Voilà qui n’avait pas plu au Kremlin, un Kremlin que M. Pachinian s’est efforcé de satisfaire en permanence depuis 2 ans, en conduisant la politique étrangère la plus pro-russe qu’a jamais connue l’Arménie.

► À écouter aussi : Haut-Karabakh: les dessous d’un conflit

♦ Haut-Karabakh : Macron tente de revenir dans le jeu

Emmanuel Macron appelle la communauté internationale à trouver une solution politique pour le Haut-Karabakh. Le Président français a rendu visite à une association qui vient en aide à la communauté arménienne. Il tente de s’impliquer à nouveau dans ce dossier.

Après en avoir été mis à l’écart, Emmanuel Macron tente de revenir dans le jeu diplomatique. Car malgré les initiatives du président français, c’est bien sous l’égide de la Russie qu’un cessez-le-feu a été conclu le 9 novembre dernier.

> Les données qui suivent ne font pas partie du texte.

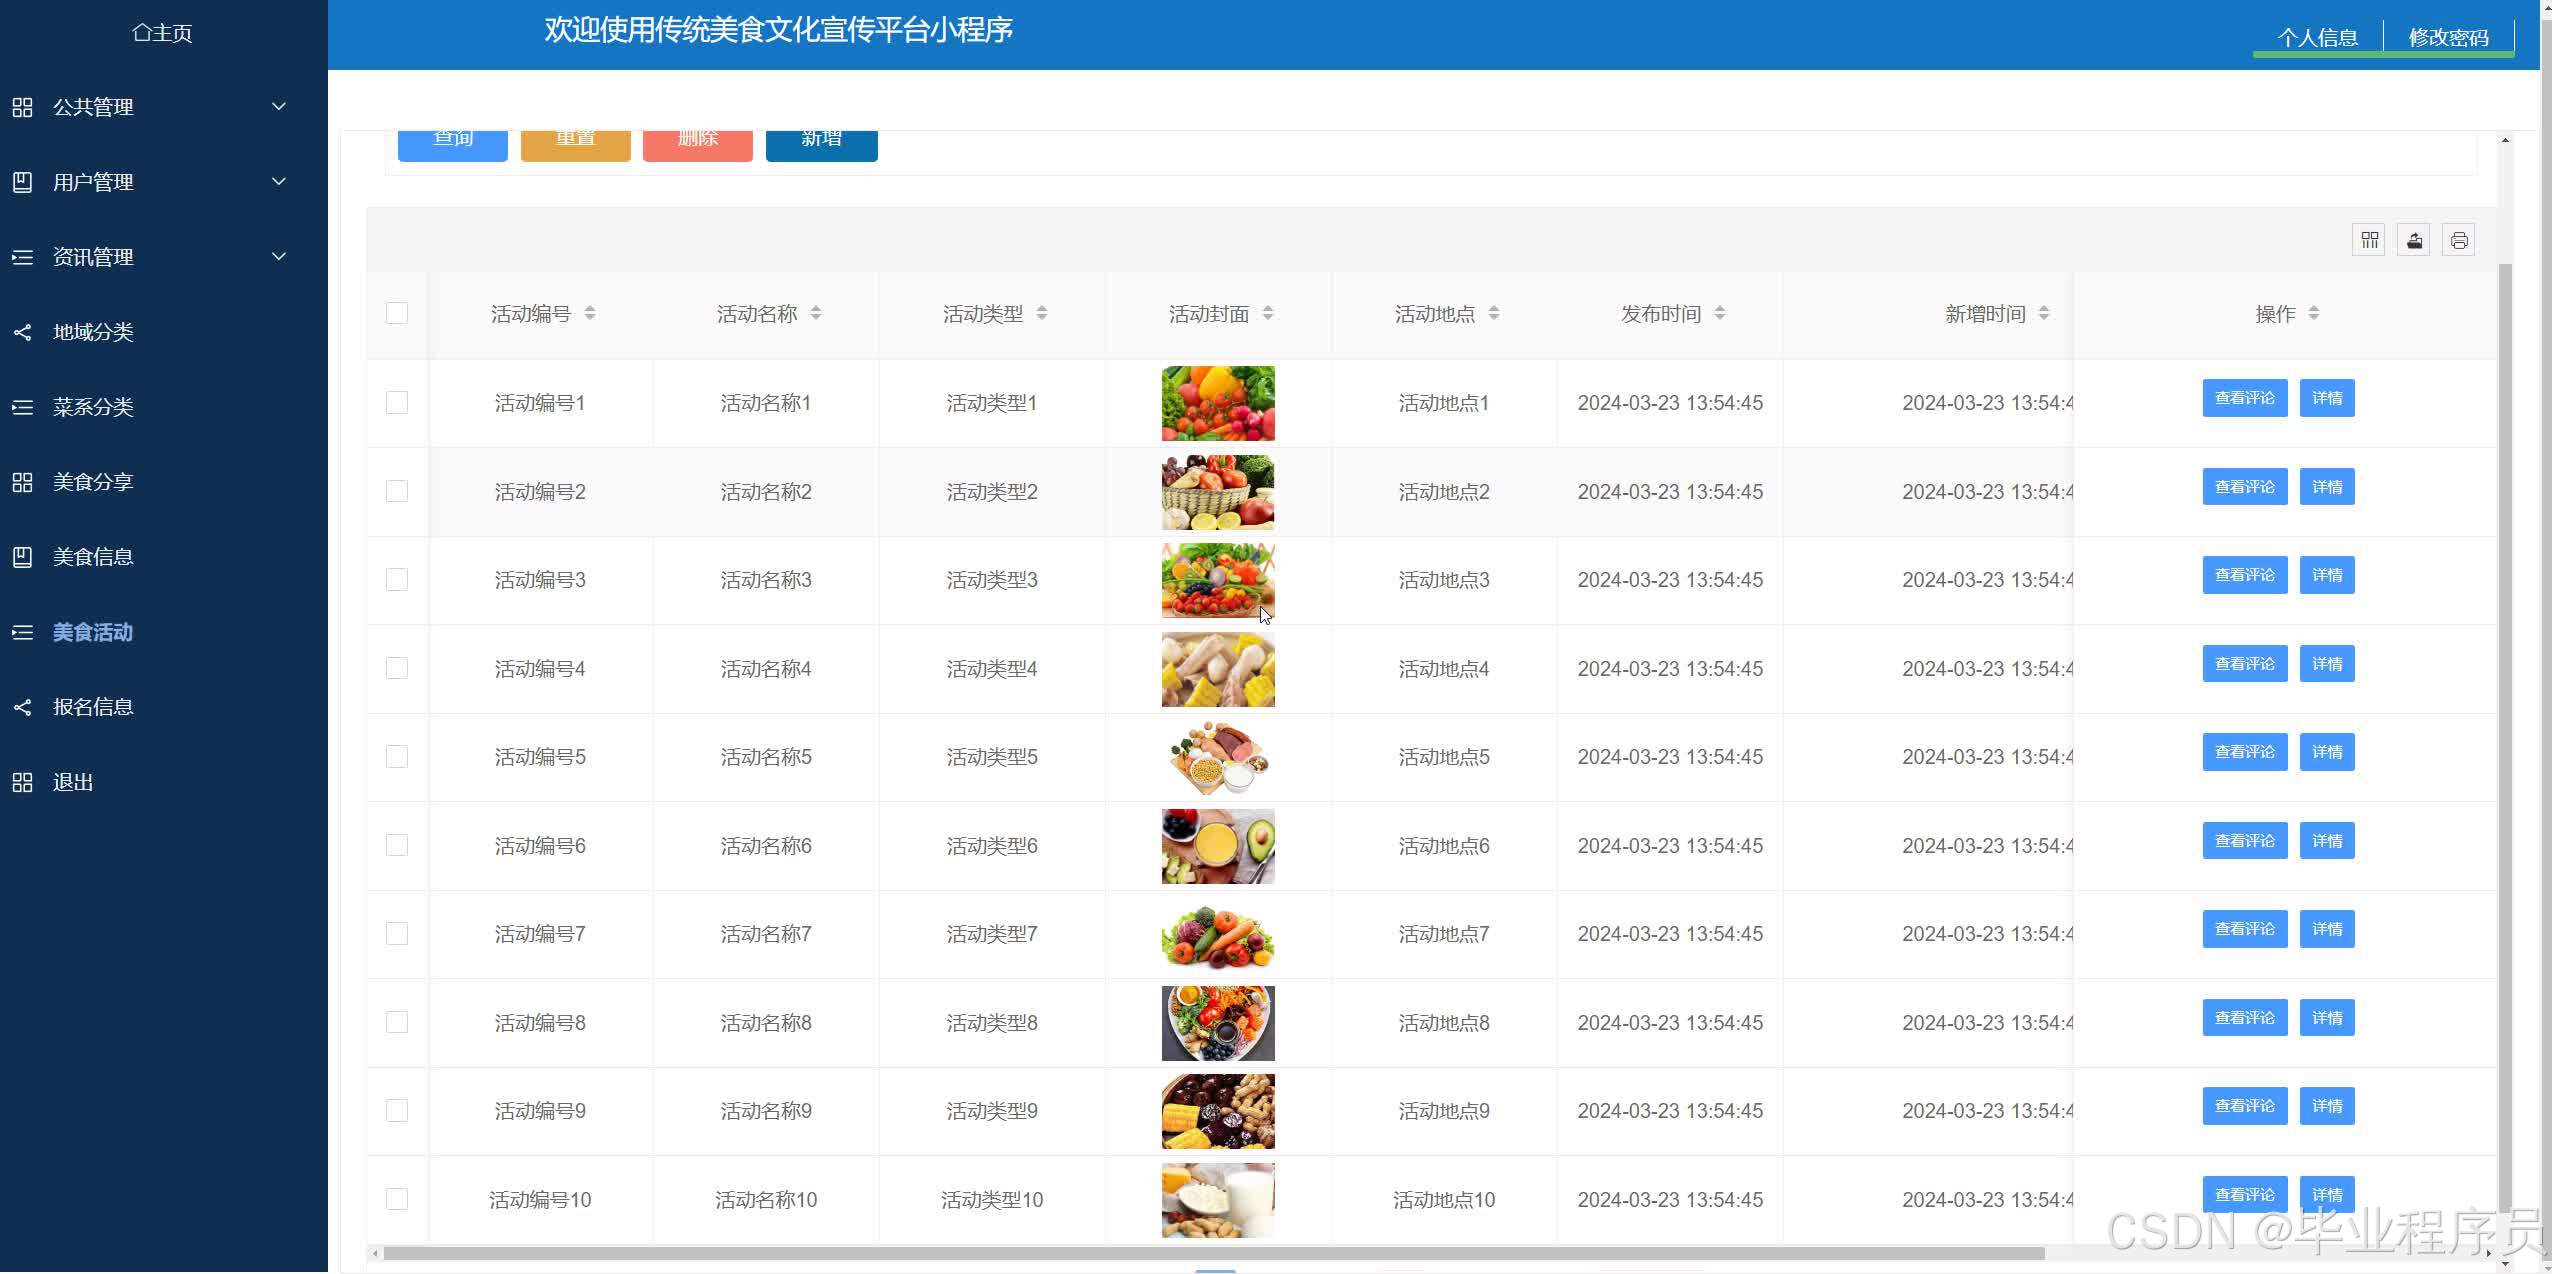Image resolution: width=2552 pixels, height=1274 pixels.
Task: Click the column filter grid icon
Action: 2368,240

Un cessez-le-feu qui « n’est aucun cas un accord politique », a souligné Emmanuel Macron lors de son déplacement de samedi.

« Le retour des réfugiés », « le statut du Haut-Karabakh », la « clarification sur les frontières » ou encore « le retour des jihadistes venus de Syrie », pour le chef de l’Etat, toutes ces questions ne sont pas réglées.

Emmanuel Macron – qui s’est entretenu avec ses homologues arméniens et azéris vendredi - appelle le groupe de Minsk à se mettre au travail, c’est-à-dire la Russie, la France et les Etats-Unis, que le chef de l’Etat accuse en creux de se désintéresser de ce conflit.

Emmanuel Macron critique aussi le choix du président Arménien d’ « avoir laisser » les Russes et les Turcs à la manœuvre, une « erreur funeste pour l’Arménie », selon Emmanuel Macron.

Le chef l’Etat français tente donc de reprendre la main. Il annonce aussi l’envoi d’aide humanitaire pour les Arméniens touchés par la guerre. Un premier avion part de France ce dimanche.